▸ **Task brief**: Among the entries below, extract exactly the lines that run from the one with "Toggle the Objects checkbox" through the one with "has height=469, width=1280.", both ends included.

▸ **Material for this exercise**:
========================

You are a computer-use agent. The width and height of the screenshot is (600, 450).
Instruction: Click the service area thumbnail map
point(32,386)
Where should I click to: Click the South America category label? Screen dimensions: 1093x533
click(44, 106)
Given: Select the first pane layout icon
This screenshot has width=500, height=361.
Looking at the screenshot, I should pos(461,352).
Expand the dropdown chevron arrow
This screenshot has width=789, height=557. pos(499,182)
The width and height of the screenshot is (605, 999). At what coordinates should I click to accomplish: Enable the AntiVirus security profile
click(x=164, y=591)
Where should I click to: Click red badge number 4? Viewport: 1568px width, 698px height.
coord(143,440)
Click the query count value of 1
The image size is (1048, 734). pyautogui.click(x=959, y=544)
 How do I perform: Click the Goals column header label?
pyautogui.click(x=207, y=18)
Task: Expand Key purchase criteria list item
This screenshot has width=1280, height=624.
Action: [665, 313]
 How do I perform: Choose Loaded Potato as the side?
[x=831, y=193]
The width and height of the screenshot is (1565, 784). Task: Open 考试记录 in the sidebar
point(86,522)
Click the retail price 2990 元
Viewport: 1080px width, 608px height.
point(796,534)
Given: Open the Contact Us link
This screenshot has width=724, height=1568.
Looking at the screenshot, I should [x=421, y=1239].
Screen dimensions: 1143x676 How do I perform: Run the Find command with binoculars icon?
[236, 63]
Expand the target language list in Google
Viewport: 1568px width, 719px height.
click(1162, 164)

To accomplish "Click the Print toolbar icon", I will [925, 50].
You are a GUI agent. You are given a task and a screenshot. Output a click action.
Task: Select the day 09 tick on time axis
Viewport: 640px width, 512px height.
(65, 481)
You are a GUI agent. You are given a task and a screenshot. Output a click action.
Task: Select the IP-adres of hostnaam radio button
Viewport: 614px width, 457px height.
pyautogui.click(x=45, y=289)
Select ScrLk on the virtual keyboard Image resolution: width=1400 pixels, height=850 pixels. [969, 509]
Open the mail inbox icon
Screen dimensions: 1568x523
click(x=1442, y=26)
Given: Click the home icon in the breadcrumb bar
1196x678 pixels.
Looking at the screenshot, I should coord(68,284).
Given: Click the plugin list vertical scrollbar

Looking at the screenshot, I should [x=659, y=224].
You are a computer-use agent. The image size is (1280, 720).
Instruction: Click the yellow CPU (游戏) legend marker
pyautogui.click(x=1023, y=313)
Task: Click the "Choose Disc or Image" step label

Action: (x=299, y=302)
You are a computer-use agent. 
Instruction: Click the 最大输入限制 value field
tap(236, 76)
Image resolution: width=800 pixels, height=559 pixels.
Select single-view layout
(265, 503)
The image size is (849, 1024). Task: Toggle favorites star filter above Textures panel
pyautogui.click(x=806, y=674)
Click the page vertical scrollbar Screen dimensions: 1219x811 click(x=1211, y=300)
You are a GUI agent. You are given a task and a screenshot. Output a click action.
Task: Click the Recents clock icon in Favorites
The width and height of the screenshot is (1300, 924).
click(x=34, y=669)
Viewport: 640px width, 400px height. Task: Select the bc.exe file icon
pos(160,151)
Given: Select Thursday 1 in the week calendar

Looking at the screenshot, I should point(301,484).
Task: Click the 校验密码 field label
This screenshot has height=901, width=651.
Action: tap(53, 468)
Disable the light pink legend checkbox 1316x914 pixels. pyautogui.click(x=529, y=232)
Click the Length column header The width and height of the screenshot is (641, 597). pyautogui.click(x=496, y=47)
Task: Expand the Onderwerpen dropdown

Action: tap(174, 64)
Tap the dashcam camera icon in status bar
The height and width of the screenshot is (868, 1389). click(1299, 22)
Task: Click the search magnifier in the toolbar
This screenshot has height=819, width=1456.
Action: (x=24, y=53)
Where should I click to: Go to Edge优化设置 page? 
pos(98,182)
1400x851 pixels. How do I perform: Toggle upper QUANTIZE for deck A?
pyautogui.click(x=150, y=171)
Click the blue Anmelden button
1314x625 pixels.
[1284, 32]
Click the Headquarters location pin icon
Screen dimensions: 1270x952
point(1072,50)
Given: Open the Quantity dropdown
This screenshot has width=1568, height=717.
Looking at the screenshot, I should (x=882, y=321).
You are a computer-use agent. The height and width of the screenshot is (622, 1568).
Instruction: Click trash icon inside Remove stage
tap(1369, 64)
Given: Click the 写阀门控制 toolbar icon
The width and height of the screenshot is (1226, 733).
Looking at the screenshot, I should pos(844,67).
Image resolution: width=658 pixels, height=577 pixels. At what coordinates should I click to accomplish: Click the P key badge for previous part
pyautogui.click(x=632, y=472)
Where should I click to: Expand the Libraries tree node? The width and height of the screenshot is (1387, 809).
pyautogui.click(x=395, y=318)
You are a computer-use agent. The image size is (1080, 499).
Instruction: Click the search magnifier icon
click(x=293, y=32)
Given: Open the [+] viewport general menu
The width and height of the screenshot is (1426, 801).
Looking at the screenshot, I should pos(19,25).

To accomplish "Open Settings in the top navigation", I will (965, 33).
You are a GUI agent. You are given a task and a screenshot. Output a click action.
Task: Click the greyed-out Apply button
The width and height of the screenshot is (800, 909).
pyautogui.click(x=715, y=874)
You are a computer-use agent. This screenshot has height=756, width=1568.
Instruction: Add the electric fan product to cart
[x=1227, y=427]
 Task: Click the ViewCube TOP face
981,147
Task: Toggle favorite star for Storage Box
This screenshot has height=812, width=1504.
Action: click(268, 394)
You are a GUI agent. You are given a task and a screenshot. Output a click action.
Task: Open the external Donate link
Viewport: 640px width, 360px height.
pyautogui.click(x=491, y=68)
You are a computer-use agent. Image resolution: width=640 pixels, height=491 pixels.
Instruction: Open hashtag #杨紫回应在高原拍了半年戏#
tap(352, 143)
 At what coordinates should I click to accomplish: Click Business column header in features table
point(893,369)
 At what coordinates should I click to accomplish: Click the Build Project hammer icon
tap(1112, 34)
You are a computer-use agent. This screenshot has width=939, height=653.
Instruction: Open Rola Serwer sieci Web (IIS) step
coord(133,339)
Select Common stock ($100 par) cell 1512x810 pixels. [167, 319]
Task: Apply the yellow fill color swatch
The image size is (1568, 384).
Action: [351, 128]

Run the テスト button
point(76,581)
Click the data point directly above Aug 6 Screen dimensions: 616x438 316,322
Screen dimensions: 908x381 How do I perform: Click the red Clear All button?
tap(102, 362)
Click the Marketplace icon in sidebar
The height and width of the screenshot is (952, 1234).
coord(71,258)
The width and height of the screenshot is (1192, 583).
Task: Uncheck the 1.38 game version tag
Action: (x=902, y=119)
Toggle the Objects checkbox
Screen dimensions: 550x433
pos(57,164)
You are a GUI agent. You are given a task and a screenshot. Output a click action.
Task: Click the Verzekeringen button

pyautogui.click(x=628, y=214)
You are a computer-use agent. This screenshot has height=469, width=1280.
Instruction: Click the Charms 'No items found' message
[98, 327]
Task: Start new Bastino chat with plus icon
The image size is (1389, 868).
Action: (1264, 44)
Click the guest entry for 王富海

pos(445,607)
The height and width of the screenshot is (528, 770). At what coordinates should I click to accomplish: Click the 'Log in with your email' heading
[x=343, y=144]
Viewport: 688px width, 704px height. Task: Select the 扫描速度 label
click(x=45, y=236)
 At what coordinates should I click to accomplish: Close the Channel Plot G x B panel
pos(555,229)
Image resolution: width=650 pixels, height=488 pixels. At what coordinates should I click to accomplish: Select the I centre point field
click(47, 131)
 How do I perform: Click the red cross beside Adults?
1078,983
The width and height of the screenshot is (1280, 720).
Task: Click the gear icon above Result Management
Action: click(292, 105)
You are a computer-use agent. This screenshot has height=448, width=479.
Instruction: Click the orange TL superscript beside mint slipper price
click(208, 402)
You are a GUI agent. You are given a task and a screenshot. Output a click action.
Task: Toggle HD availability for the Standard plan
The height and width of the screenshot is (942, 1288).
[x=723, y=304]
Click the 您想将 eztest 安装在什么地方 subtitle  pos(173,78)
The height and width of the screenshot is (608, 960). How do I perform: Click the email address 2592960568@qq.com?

========================

▸ **Exercise response**:
Toggle the Objects checkbox
Screen dimensions: 550x433
pos(57,164)
You are a GUI agent. You are given a task and a screenshot. Output a click action.
Task: Click the Verzekeringen button

pyautogui.click(x=628, y=214)
You are a computer-use agent. This screenshot has height=469, width=1280.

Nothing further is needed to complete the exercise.